Mr Rossiter was in The West last month pleading for laws to help him die, but Rev Dr Parkinson said that while his case is a tragic and sad one, he is asking for more than what a civilised society ought to do.
Mr Rossiter told The West he wants to spend $100,000 to end his life in Switzerland where euthanasia is legal rather than refuse nutrition and endure a prolonged and painful death.
Rev Dr Parkinson said that for people like Mr Rossiter, “we as a society need to put more emphasis on ensuring all doctors are up to speed on what’s possible to do with preventative palliative care around the world. My experience is that some doctors have very primitive ideas of palliative care, and that’s very sad,” he said.
Rev Dr Parkinson added that “no matter how good the quality of care that will be available, there will still be patients who want something else”.

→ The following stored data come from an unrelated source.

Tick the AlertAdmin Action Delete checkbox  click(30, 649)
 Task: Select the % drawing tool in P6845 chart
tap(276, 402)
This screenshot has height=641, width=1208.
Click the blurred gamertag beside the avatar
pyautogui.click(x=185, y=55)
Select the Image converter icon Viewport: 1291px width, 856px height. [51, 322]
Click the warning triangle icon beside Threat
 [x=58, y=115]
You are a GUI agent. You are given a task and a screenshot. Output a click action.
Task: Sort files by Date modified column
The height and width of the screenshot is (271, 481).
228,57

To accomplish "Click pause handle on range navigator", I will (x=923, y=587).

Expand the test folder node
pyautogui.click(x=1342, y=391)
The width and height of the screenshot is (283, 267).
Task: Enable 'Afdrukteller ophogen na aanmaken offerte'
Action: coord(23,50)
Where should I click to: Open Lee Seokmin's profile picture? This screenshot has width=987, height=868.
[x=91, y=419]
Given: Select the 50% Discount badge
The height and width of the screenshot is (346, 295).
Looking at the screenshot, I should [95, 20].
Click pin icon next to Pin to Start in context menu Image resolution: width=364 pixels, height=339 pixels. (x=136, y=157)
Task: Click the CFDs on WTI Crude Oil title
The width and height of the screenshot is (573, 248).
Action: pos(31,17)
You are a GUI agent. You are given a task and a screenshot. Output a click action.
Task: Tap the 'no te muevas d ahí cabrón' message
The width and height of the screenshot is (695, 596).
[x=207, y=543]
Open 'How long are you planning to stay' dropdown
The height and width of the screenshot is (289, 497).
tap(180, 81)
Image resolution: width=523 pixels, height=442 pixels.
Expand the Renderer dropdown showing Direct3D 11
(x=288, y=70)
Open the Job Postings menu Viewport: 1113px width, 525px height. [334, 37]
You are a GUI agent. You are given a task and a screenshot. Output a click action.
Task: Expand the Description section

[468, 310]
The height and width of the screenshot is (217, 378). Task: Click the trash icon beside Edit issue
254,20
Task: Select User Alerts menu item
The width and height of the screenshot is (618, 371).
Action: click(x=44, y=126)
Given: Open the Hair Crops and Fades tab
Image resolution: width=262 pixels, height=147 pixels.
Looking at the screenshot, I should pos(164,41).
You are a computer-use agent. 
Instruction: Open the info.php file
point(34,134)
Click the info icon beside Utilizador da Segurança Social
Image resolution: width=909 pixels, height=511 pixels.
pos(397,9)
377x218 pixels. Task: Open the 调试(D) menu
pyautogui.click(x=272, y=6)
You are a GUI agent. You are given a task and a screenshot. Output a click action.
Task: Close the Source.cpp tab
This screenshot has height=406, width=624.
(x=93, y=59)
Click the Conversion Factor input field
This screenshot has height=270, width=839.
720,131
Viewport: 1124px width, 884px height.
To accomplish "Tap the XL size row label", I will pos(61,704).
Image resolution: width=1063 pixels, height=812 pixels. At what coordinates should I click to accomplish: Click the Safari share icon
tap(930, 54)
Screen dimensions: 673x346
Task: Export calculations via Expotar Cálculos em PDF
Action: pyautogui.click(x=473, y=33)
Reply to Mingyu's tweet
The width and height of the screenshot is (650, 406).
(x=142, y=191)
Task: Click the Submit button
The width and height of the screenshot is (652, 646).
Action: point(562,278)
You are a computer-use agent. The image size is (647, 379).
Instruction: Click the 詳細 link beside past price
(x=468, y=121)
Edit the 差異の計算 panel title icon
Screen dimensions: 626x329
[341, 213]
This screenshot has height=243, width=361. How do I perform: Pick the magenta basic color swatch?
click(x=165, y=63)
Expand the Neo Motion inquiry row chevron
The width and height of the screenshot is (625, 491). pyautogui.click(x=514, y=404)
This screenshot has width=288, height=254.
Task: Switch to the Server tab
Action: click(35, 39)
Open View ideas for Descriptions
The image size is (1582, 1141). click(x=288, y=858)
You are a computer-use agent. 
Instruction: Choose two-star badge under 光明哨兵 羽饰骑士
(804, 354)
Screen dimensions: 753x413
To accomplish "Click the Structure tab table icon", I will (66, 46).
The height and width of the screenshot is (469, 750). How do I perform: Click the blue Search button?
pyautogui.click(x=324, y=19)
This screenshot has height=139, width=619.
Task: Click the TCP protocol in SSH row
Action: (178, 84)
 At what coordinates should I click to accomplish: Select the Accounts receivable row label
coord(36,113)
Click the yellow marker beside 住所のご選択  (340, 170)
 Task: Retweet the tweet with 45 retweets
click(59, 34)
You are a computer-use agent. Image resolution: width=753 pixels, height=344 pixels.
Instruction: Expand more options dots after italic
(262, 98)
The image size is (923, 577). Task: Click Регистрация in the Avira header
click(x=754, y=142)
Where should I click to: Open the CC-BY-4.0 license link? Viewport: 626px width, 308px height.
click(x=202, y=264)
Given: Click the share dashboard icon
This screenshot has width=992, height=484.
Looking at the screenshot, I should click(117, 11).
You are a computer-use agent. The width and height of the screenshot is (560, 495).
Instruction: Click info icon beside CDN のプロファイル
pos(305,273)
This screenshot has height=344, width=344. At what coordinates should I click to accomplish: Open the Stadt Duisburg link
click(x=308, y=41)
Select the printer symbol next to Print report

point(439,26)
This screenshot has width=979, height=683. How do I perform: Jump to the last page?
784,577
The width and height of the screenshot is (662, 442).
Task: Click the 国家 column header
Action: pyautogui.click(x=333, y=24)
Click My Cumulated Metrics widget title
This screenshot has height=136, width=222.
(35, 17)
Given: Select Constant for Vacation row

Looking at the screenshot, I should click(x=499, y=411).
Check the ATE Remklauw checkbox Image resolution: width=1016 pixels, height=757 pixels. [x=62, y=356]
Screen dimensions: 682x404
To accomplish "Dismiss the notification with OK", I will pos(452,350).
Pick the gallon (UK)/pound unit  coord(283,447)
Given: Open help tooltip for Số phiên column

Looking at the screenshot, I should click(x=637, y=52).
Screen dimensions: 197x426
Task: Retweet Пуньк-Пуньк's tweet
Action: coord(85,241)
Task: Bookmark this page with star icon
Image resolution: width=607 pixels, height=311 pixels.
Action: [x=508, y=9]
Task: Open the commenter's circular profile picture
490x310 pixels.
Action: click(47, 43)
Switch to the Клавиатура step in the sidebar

“There’s nothing we can do about that, but it would be a big mistake if we were to change our whole attitude to dying on the basis of what these individuals want. They have tragic cases but what they’re asking is more than what a civilised society ought to do.
“That’s their personal choice and desire, and I don’t think anyone can criticise him for having that desire to die quickly,” Rev Dr Parkinson said.
“But that’s not something we as a society can sustain.”
He says that the recent publicity surrounding Mr Rossiter is part of a coordinated campaign to win public support for another voluntary euthanasia bill prepared by Greens MP Robin Chapple, whose Voluntary Euthanasia Bill 2002 was defeated comprehensively in WA Parliament.
Rev Dr Parkinson warned of more cases like Mr Rossiter who will over the next six to 12 months be “wheeled out” by WA VES as part of the campaign.
“What they won’t say is that there are other patients like Christian who don’t want euthanasia, and who are in worse situations, who don’t want the risk of being euthanized,” Rev Dr Parkinson said. “The dilemma is that if we give into the few who want this, we’re putting at risk many others who don’t want it.”
He said that concerns about the Consent to Medical Treatment Act amendments were well-founded as it could be taken in the context of an ongoing campaign for euthanasia.
However, he said the Bill itself has tight restrictions on making an advanced health directive to make a decision on a person’s behalf. He said it’s “almost impossible” to draw one up if the person who wants one is not already suffering a life-threatening condition.
He said that countries who have legalised euthanasia have shown that “we’re signing the death warrant for countless others who don’t want to be euthanised but who will be”.
“If we set up a system where doctors are allowed to end people’s lives on the base of illness or suffering, then some classes of people will be expected to be euthanised, like the extremely disabled, the old, those with dementia and children with major genetic abnormalities, as is happening in Holland,” he said.
Holland’s figures from 2001 showed that out of 7700 who were euthanised, 980 did not ask for it.